When the drugs don't work

3 September 2013        

Category: Survival and support

Blood pressure equipment

Your donations are helping researchers to develop a ground-breaking treatment for people with hard-to-treat high blood pressure.

Around one in twenty people with high blood pressure have 'resistant hypertension'. This means the medication they are prescribed is not effectively lowering their blood pressure, leaving them at risk of developing heart disease.

This potential new treatment has real promise.

A new discovery, made by researchers we are funding at the University of Bristol, could offer hope to this group of patients. Professor Julian Paton and his team found that by blocking nerve endings in the neck, in a tiny nodule called the carotid body, blood pressure fell and remained low.

Their recent discovery in rats has since led to a human clinical trial at the Bristol Heart Institute, and results are expected at the end of the year.

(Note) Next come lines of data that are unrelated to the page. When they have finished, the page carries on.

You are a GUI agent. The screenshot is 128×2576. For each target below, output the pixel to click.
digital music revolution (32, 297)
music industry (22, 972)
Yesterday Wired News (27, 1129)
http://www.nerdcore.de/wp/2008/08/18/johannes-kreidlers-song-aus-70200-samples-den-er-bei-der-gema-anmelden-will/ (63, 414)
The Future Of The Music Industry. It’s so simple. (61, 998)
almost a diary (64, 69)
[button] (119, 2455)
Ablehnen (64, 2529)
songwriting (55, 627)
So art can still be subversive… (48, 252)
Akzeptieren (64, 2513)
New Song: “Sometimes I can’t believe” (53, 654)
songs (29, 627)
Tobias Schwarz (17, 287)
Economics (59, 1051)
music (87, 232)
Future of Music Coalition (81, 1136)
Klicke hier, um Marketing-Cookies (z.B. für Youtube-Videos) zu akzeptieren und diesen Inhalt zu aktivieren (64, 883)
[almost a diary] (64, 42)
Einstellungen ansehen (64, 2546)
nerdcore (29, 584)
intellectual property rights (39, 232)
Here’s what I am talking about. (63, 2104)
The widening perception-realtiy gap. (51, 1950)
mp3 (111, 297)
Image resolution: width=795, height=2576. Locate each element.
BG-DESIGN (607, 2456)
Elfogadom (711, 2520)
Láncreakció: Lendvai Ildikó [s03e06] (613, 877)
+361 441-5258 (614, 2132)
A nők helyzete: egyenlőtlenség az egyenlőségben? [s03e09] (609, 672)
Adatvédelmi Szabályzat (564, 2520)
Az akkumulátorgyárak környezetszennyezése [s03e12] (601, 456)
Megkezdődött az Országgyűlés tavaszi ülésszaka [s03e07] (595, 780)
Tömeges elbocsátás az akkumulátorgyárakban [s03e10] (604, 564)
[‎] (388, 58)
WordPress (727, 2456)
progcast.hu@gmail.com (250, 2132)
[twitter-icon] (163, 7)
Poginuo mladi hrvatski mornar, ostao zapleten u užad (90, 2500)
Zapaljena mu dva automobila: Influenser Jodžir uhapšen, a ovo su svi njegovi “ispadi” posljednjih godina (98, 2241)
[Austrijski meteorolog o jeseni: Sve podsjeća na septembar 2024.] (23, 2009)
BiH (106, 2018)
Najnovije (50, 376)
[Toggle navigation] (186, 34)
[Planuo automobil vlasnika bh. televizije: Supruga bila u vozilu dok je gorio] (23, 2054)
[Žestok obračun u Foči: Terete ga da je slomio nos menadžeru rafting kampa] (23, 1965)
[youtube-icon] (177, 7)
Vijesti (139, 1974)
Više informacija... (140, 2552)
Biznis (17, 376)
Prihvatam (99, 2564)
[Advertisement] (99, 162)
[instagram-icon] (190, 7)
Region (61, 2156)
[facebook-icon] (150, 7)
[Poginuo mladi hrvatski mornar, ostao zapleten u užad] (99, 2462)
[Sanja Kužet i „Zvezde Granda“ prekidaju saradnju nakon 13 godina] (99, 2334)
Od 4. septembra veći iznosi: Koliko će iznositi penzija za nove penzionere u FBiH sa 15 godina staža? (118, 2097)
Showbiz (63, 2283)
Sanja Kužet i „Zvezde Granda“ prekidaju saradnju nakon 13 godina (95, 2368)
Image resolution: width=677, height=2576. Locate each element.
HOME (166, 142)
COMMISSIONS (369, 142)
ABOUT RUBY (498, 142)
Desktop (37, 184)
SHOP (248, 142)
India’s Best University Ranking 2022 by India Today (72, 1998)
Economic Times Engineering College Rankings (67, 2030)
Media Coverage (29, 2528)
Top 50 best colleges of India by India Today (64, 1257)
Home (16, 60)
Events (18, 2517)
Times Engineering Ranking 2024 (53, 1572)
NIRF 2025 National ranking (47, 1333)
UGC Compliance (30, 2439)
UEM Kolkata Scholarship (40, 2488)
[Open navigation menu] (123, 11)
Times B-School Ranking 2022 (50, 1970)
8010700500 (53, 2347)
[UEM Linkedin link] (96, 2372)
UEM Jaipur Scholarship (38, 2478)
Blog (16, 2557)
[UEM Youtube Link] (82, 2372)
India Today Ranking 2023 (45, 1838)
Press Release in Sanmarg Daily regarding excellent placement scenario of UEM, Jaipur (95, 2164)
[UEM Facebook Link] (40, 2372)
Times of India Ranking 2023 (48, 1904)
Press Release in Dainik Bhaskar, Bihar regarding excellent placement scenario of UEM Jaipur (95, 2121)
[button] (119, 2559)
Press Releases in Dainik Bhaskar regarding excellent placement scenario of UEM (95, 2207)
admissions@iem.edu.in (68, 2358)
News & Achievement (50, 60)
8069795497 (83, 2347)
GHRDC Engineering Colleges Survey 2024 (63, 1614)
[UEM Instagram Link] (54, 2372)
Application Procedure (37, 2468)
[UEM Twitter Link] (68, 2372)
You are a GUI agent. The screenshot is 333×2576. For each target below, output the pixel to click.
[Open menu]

Our Associate Medical Director Jeremy Pearson said:

“For around one in twenty people with high blood pressure, taking pills does not help their condition. This research in rats, has found, that blocking special nerve endings in the neck significantly reduces blood pressure.

“This breakthrough has already kicked-off a small trial to find out whether this treatment is safe and effective in people with high blood pressure which is resistant to medication. This potential new treatment has real promise to help this hard-to-treat group of patients.”

The research was published in the journal Nature Communications.